- Battle of Ceja del Negro: Part of Cuban War of Independence
| Date | October 4, 1896 |
| Location | Pinar del Río, Pinar del Río Province, Cuba |
| Result | Cuban victory |

Belligerents
- Cuban rebels: Spain

Commanders and leaders
- Antonio Maceo Juan Rius Rivera Vidal Ducasse: Colonel Granados

Strength
- 1,000 Mambises: 2,000 Infantry

Casualties and losses
- Unknown: Around 500

= Battle of Ceja del Negro =

1896 Battle of the Cuban War of Independence

The Battle of Ceja del Negro was a battle of the Cuban War of Independence that took place on October 4, 1896. During the battle, the forces of all three different land armies participated: infantry, cavalry and artillery. The Cuban troops were commanded by Major Generals Antonio Maceo and Juan Rius Rivera, while the Spanish troops were led by Colonel Granados.

==The Battle==
The Cuban troops were lagging behind as a result of a large number of civilians that they carried with them. The fighting began around eight in the morning and lasts until around five in the afternoon when Maceo's troops are dedicated to harassing the last Spanish strongholds with the most notable stronghold being one known as El Guao, in one of the foothills of the hill known as Ceja del Negro.

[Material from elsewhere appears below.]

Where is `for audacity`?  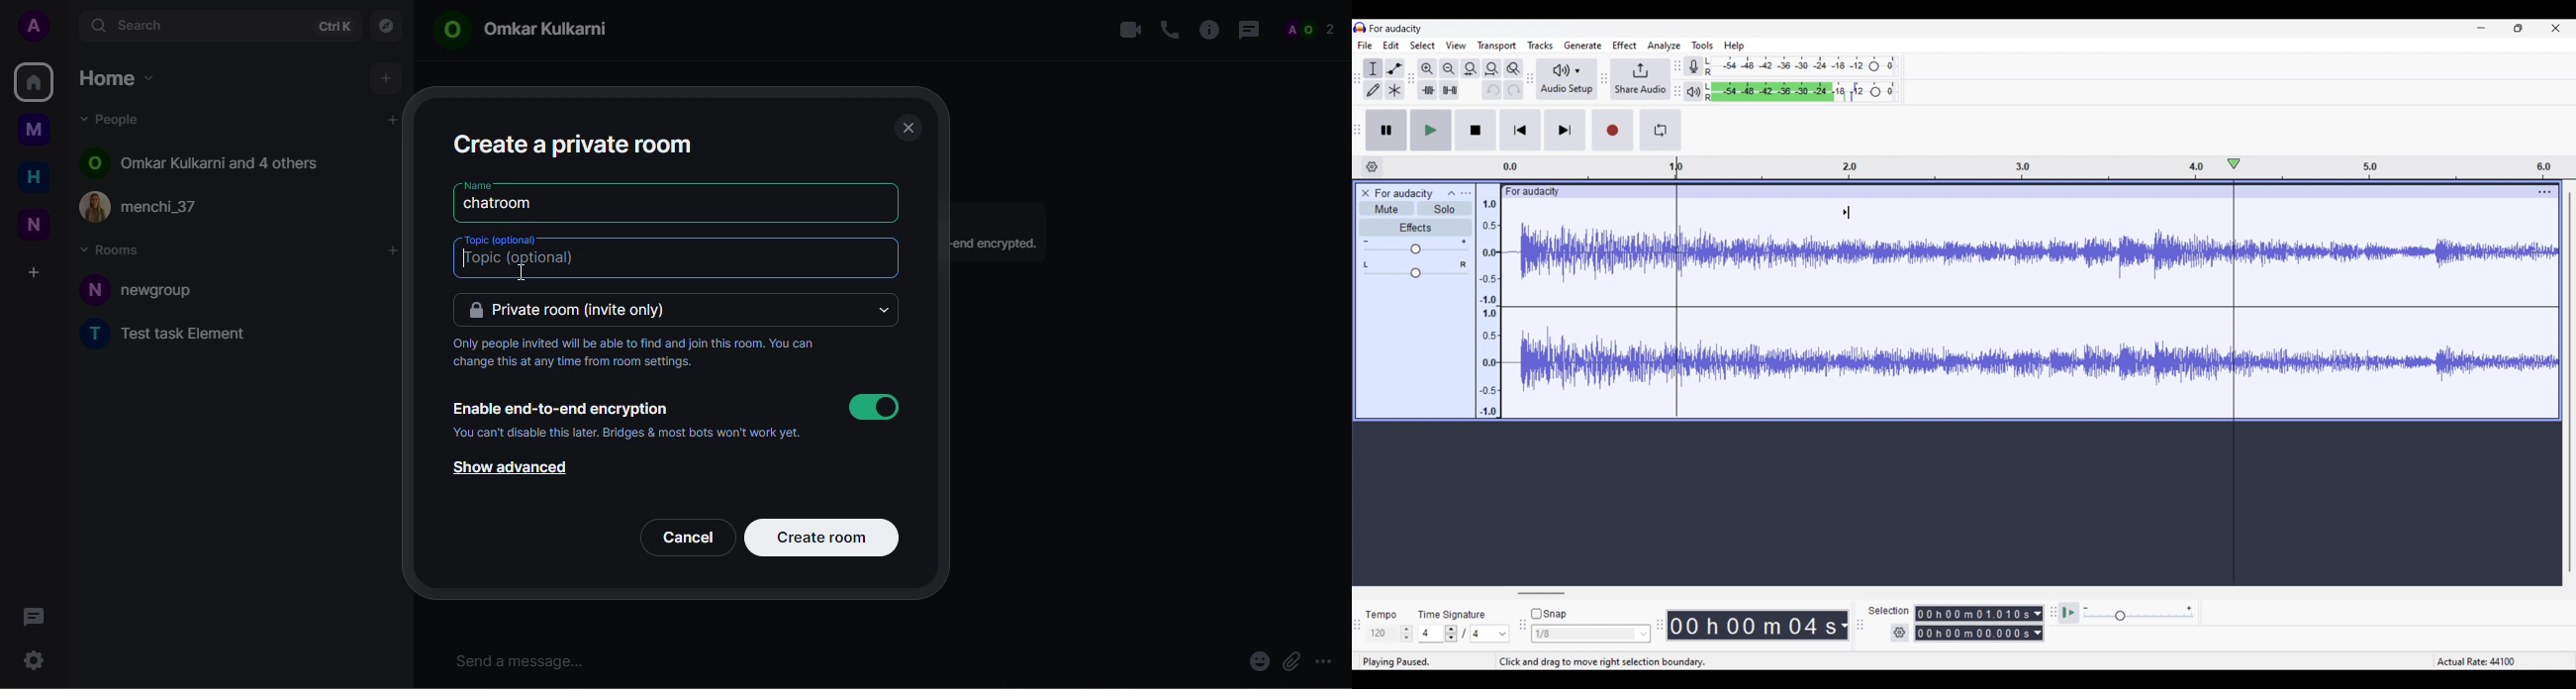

The Spanish forces, far superior in number and military power, did not manage to win the battle, but Colonel Granados bombarded the river pass with artillery, where the Cubans were passing, causing large numbers of casualties, especially among the civilian population with the elderly being the most affected.

==Aftermath==
The victory of General Maceo in Ceja del Negro caused the Captain General of the island, Valeriano Weyler, to hasten his plans for reconcentration against the Cuban civilian population, in order to defeat the pro-independence troops, depriving them of the vital support of the peasants.